Two on the table. Forgot all about them
for a hazy three hours laughing with former
friends in a bright cheap bar through beer
squeezed from a sponge like vinegar. Drank it
anyway; had to. Laughed at futures
and stalled futures and the way we talk
about the past as if it’s the future. It never
has been – never will be either,
not even when one of them lights up about
cosmetology school and her new
passion as if it wasn’t all just vinegar
and beer thrown up onto the bright wood
floorboards. Counted it on too many fingers.

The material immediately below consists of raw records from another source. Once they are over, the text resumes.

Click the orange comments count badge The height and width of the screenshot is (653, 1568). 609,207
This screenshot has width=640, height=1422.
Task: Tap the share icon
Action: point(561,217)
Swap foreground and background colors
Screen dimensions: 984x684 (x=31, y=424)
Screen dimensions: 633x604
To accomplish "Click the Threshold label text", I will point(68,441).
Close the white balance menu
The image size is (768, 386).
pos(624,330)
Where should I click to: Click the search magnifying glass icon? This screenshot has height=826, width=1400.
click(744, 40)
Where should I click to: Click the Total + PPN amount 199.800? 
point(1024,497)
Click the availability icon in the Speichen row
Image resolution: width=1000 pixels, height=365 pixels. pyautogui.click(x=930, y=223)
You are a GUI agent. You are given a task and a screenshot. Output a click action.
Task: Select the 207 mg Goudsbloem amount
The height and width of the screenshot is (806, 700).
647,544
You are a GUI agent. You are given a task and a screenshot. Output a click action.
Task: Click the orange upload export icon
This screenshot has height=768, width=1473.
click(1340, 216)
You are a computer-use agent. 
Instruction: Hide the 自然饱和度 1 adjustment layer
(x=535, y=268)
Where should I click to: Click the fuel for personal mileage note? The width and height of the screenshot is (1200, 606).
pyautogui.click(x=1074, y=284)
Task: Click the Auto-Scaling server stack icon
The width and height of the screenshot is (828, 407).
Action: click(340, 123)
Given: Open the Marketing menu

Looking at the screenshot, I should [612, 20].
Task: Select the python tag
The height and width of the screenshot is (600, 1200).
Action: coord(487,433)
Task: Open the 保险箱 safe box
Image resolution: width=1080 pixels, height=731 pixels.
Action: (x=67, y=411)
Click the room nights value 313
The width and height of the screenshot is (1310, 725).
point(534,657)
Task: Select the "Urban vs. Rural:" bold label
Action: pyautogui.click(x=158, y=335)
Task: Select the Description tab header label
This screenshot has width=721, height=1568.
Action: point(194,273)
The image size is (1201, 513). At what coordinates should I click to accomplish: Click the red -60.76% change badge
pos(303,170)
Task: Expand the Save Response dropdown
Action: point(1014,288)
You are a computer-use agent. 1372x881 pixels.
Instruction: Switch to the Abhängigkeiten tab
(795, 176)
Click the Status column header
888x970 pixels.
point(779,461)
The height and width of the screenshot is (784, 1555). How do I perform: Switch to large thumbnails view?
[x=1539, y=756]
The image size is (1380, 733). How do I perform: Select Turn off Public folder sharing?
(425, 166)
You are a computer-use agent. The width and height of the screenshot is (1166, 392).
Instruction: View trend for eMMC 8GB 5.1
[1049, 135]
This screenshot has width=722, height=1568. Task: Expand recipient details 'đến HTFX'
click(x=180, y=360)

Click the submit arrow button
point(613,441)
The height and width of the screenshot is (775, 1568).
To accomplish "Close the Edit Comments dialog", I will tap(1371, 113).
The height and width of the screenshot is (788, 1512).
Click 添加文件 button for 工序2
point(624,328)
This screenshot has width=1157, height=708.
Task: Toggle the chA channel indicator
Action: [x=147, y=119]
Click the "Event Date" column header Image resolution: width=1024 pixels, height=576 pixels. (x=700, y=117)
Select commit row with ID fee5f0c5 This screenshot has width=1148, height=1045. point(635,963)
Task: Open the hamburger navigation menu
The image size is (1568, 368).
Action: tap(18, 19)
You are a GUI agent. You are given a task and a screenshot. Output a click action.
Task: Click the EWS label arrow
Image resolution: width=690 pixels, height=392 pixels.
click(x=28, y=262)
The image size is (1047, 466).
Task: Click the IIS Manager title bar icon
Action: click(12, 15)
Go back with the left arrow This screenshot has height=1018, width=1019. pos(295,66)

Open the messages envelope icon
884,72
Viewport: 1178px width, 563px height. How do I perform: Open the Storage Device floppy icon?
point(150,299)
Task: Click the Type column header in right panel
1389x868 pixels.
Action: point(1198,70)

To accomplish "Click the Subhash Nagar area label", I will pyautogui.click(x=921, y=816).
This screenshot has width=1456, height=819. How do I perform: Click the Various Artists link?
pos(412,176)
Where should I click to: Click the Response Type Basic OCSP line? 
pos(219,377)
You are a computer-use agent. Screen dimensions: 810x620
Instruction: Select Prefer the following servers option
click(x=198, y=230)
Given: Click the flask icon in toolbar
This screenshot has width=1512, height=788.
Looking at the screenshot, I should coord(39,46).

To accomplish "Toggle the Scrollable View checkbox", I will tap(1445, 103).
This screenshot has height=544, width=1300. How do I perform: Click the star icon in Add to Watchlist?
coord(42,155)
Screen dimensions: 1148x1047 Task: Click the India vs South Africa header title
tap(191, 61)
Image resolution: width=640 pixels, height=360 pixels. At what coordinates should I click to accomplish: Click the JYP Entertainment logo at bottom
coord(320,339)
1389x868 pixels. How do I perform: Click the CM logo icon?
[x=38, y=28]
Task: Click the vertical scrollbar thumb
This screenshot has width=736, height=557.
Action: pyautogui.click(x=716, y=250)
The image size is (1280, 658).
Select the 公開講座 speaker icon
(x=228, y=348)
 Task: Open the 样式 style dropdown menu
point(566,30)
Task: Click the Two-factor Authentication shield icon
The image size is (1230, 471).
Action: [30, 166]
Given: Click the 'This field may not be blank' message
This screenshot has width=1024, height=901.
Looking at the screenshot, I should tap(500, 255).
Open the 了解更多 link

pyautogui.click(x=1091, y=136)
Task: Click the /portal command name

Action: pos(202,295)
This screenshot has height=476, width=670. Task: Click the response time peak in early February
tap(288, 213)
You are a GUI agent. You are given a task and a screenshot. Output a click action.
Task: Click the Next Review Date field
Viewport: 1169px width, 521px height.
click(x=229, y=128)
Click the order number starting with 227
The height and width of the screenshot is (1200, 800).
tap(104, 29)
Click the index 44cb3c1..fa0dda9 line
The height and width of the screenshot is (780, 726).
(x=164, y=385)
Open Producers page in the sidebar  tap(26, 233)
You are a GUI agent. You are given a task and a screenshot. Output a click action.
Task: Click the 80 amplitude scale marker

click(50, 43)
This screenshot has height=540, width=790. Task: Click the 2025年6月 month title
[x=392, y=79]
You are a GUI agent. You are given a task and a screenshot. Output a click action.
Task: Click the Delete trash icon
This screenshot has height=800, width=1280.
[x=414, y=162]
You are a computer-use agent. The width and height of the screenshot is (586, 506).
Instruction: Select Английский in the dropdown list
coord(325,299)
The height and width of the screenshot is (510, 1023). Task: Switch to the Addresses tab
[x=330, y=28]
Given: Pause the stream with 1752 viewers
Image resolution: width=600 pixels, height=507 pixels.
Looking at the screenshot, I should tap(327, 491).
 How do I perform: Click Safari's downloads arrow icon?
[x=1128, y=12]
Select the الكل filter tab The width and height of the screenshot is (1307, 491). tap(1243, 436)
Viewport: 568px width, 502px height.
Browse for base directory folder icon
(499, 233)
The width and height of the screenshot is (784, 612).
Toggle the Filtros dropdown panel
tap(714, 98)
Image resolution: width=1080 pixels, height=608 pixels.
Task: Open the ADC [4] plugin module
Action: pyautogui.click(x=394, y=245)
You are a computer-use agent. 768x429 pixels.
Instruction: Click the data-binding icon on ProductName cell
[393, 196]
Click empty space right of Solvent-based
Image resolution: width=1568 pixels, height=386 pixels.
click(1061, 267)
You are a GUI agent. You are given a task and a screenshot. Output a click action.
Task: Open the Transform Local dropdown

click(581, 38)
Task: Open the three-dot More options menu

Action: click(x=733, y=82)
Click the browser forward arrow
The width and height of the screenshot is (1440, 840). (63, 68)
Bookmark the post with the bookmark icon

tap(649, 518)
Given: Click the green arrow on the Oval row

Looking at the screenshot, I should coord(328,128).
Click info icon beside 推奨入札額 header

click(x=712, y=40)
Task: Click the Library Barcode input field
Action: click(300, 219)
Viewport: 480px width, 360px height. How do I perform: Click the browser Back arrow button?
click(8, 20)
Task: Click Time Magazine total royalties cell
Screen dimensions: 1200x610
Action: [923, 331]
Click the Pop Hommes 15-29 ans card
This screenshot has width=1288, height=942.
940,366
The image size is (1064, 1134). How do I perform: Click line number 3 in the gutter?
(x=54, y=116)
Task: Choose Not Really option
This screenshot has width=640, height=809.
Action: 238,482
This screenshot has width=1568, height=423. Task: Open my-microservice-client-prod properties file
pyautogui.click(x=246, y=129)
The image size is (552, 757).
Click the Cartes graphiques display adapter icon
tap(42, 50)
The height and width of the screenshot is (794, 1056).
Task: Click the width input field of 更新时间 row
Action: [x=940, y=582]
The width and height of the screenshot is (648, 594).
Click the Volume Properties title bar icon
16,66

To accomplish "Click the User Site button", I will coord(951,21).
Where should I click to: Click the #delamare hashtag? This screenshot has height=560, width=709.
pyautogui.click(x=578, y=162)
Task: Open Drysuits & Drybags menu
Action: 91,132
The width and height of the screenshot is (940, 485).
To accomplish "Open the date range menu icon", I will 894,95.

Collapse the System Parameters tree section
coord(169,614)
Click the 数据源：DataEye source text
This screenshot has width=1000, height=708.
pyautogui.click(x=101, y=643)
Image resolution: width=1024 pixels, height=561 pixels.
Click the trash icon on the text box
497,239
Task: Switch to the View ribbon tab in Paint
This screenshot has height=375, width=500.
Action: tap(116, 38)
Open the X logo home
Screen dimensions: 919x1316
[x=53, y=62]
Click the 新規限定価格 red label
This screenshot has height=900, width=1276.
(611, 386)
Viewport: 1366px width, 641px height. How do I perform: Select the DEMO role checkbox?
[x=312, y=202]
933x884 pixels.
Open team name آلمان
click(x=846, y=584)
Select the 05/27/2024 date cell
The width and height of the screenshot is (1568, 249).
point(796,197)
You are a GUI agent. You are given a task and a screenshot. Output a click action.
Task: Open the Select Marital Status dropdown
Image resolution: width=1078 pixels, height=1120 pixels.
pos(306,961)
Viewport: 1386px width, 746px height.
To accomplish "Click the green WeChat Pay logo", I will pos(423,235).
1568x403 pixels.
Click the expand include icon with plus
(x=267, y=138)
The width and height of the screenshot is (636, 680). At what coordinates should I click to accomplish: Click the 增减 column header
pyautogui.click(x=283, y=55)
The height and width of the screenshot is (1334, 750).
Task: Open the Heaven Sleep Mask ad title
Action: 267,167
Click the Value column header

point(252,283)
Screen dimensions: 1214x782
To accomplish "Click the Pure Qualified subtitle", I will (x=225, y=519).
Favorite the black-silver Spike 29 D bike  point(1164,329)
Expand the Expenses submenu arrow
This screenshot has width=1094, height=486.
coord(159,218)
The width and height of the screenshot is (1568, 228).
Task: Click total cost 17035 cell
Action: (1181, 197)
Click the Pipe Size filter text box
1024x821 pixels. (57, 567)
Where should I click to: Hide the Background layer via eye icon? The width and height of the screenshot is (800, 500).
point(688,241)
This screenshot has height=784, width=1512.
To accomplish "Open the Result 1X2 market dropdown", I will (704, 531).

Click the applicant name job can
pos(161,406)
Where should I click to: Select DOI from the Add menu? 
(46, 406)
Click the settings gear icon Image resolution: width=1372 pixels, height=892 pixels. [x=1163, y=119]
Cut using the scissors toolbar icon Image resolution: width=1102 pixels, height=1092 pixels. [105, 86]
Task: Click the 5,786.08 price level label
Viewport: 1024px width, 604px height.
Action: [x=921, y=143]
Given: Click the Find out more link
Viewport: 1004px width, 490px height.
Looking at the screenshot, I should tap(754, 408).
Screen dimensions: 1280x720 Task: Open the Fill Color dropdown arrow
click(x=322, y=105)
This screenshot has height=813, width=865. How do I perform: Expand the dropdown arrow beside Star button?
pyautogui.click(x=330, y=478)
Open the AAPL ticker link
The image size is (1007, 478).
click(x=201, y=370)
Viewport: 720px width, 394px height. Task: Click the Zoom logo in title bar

Came to what was called home and look,
it’s been months since I’ve used a personal
pronoun. Sometimes I can’t hide and so
I’ll just say it:
I came home and saw two presents on the table
and I was drunk and I had forgotten.
I had forgotten they were there; was glad
to have forgotten; forgot to forget them; saw
them again. Three hours earlier in a dark
brown living room a man who used to have
a family stretched out his arm with two
presents for a birthday diminutively set
between Christ’s and the year’s, presents
he had chosen by himself for the first time
because who could help him? Saw them,
saw them again three hours later, saw by
their shape a calendar and a dvd. Thought
to open them, the gifts from a man whose
name was known once. Thought:
the doorway to an infinite sadness is here.
Thought: it is too dark here. Turned off the lights
and sat at the table. Did not open.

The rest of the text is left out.